_WRITTEN TASK_: Convert the material below into a Markdown table with the columns No. and Line. Give each non-blank line its own numbered row and leave out the blank lines.

[Saved entries]
_ _ _ _ _
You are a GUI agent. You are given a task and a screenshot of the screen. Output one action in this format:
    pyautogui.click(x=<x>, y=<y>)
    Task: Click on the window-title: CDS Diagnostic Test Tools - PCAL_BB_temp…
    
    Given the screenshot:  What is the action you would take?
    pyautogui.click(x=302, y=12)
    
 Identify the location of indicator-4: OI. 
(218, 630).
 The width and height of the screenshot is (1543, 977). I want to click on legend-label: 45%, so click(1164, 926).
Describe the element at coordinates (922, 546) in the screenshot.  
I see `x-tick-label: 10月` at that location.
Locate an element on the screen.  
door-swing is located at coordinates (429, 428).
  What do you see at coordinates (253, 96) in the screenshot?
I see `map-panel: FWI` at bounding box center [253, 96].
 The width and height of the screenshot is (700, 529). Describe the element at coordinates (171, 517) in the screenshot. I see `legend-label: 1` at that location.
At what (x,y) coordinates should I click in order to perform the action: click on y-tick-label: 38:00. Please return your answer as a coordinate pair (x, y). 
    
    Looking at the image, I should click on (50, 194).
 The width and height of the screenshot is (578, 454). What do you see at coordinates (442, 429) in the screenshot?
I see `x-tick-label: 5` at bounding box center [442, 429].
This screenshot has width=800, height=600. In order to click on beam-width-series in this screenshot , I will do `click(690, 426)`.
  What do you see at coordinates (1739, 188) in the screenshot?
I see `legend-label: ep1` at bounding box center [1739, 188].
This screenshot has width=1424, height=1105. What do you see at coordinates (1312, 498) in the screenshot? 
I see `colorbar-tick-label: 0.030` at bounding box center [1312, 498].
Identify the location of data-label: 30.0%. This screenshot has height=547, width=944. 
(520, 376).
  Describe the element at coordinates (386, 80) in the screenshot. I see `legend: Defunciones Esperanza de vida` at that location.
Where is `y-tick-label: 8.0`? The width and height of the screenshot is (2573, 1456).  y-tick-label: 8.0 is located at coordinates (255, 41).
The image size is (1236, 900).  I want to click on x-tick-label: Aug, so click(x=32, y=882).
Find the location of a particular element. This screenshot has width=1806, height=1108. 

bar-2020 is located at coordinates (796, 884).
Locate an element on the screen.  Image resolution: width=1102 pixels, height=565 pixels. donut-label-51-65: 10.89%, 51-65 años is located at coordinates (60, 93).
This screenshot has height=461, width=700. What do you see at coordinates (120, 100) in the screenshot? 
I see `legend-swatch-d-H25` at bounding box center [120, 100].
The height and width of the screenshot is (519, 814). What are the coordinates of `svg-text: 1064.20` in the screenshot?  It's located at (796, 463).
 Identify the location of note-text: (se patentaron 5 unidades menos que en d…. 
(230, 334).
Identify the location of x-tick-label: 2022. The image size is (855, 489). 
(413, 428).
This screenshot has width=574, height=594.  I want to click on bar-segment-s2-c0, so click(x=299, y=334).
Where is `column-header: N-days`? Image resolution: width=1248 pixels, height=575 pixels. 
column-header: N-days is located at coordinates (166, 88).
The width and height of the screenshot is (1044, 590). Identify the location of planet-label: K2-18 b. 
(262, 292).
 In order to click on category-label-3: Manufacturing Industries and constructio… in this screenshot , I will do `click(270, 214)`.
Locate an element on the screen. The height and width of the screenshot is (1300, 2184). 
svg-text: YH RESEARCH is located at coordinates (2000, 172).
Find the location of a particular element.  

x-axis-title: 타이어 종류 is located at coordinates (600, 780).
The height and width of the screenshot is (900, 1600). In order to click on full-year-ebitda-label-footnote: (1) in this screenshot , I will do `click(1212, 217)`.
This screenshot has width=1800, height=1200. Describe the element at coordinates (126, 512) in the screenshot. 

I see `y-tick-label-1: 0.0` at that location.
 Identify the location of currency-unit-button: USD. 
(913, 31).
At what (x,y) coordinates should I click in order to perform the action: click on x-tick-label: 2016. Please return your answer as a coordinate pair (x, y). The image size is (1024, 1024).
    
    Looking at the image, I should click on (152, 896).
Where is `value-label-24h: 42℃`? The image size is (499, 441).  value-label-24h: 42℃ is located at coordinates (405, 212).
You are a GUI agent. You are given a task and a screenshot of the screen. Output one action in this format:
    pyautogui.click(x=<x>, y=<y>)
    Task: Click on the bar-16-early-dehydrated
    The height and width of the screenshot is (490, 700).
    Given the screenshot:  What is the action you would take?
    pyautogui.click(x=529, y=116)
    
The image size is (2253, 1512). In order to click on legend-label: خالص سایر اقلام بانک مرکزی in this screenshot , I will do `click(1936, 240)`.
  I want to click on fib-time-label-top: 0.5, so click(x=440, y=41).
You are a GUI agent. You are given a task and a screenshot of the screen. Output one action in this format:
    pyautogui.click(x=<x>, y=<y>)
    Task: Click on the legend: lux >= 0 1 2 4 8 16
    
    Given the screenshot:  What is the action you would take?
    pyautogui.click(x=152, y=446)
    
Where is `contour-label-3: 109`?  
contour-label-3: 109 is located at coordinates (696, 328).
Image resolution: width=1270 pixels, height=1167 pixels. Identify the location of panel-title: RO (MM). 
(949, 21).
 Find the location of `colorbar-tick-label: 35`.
_ _ _ _ _
_RESULT_:
| No. | Line |
|---|---|
| 1 | You are a GUI agent. You are given a task and a screenshot of the screen. Output one action in this format: |
| 2 |     pyautogui.click(x=<x>, y=<y>) |
| 3 |     Task: Click on the window-title: CDS Diagnostic Test Tools - PCAL_BB_temp… |
| 4 |     Given the screenshot:  What is the action you would take? |
| 5 |     pyautogui.click(x=302, y=12) |
| 6 |  Identify the location of indicator-4: OI.  |
| 7 | (218, 630). |
| 8 |  The width and height of the screenshot is (1543, 977). I want to click on legend-label: 45%, so click(1164, 926). |
| 9 | Describe the element at coordinates (922, 546) in the screenshot.   |
| 10 | I see `x-tick-label: 10月` at that location. |
| 11 | Locate an element on the screen.   |
| 12 | door-swing is located at coordinates (429, 428). |
| 13 |   What do you see at coordinates (253, 96) in the screenshot? |
| 14 | I see `map-panel: FWI` at bounding box center [253, 96]. |
| 15 |  The width and height of the screenshot is (700, 529). Describe the element at coordinates (171, 517) in the screenshot. I see `legend-label: 1` at that location. |
| 16 | At what (x,y) coordinates should I click in order to perform the action: click on y-tick-label: 38:00. Please return your answer as a coordinate pair (x, y).  |
| 17 |     Looking at the image, I should click on (50, 194). |
| 18 |  The width and height of the screenshot is (578, 454). What do you see at coordinates (442, 429) in the screenshot? |
| 19 | I see `x-tick-label: 5` at bounding box center [442, 429]. |
| 20 | This screenshot has width=800, height=600. In order to click on beam-width-series in this screenshot , I will do `click(690, 426)`. |
| 21 |   What do you see at coordinates (1739, 188) in the screenshot? |
| 22 | I see `legend-label: ep1` at bounding box center [1739, 188]. |
| 23 | This screenshot has width=1424, height=1105. What do you see at coordinates (1312, 498) in the screenshot?  |
| 24 | I see `colorbar-tick-label: 0.030` at bounding box center [1312, 498]. |
| 25 | Identify the location of data-label: 30.0%. This screenshot has height=547, width=944.  |
| 26 | (520, 376). |
| 27 |   Describe the element at coordinates (386, 80) in the screenshot. I see `legend: Defunciones Esperanza de vida` at that location. |
| 28 | Where is `y-tick-label: 8.0`? The width and height of the screenshot is (2573, 1456).  y-tick-label: 8.0 is located at coordinates (255, 41). |
| 29 | The image size is (1236, 900).  I want to click on x-tick-label: Aug, so click(x=32, y=882). |
| 30 | Find the location of a particular element. This screenshot has width=1806, height=1108.  |
| 31 | bar-2020 is located at coordinates (796, 884). |
| 32 | Locate an element on the screen.  Image resolution: width=1102 pixels, height=565 pixels. donut-label-51-65: 10.89%, 51-65 años is located at coordinates (60, 93). |
| 33 | This screenshot has height=461, width=700. What do you see at coordinates (120, 100) in the screenshot?  |
| 34 | I see `legend-swatch-d-H25` at bounding box center [120, 100]. |
| 35 | The height and width of the screenshot is (519, 814). What are the coordinates of `svg-text: 1064.20` in the screenshot?  It's located at (796, 463). |
| 36 |  Identify the location of note-text: (se patentaron 5 unidades menos que en d….  |
| 37 | (230, 334). |
| 38 | Identify the location of x-tick-label: 2022. The image size is (855, 489).  |
| 39 | (413, 428). |
| 40 | This screenshot has width=574, height=594.  I want to click on bar-segment-s2-c0, so click(x=299, y=334). |
| 41 | Where is `column-header: N-days`? Image resolution: width=1248 pixels, height=575 pixels.  |
| 42 | column-header: N-days is located at coordinates (166, 88). |
| 43 | The width and height of the screenshot is (1044, 590). Identify the location of planet-label: K2-18 b.  |
| 44 | (262, 292). |
| 45 |  In order to click on category-label-3: Manufacturing Industries and constructio… in this screenshot , I will do `click(270, 214)`. |
| 46 | Locate an element on the screen. The height and width of the screenshot is (1300, 2184).  |
| 47 | svg-text: YH RESEARCH is located at coordinates (2000, 172). |
| 48 | Find the location of a particular element.   |
| 49 | x-axis-title: 타이어 종류 is located at coordinates (600, 780). |
| 50 | The height and width of the screenshot is (900, 1600). In order to click on full-year-ebitda-label-footnote: (1) in this screenshot , I will do `click(1212, 217)`. |
| 51 | This screenshot has width=1800, height=1200. Describe the element at coordinates (126, 512) in the screenshot.  |
| 52 | I see `y-tick-label-1: 0.0` at that location. |
| 53 |  Identify the location of currency-unit-button: USD.  |
| 54 | (913, 31). |
| 55 | At what (x,y) coordinates should I click in order to perform the action: click on x-tick-label: 2016. Please return your answer as a coordinate pair (x, y). The image size is (1024, 1024). |
| 56 |     Looking at the image, I should click on (152, 896). |
| 57 | Where is `value-label-24h: 42℃`? The image size is (499, 441).  value-label-24h: 42℃ is located at coordinates (405, 212). |
| 58 | You are a GUI agent. You are given a task and a screenshot of the screen. Output one action in this format: |
| 59 |     pyautogui.click(x=<x>, y=<y>) |
| 60 |     Task: Click on the bar-16-early-dehydrated |
| 61 |     The height and width of the screenshot is (490, 700). |
| 62 |     Given the screenshot:  What is the action you would take? |
| 63 |     pyautogui.click(x=529, y=116) |
| 64 | The image size is (2253, 1512). In order to click on legend-label: خالص سایر اقلام بانک مرکزی in this screenshot , I will do `click(1936, 240)`. |
| 65 |   I want to click on fib-time-label-top: 0.5, so click(x=440, y=41). |
| 66 | You are a GUI agent. You are given a task and a screenshot of the screen. Output one action in this format: |
| 67 |     pyautogui.click(x=<x>, y=<y>) |
| 68 |     Task: Click on the legend: lux >= 0 1 2 4 8 16 |
| 69 |     Given the screenshot:  What is the action you would take? |
| 70 |     pyautogui.click(x=152, y=446) |
| 71 | Where is `contour-label-3: 109`?   |
| 72 | contour-label-3: 109 is located at coordinates (696, 328). |
| 73 | Image resolution: width=1270 pixels, height=1167 pixels. Identify the location of panel-title: RO (MM).  |
| 74 | (949, 21). |
| 75 |  Find the location of `colorbar-tick-label: 35`. |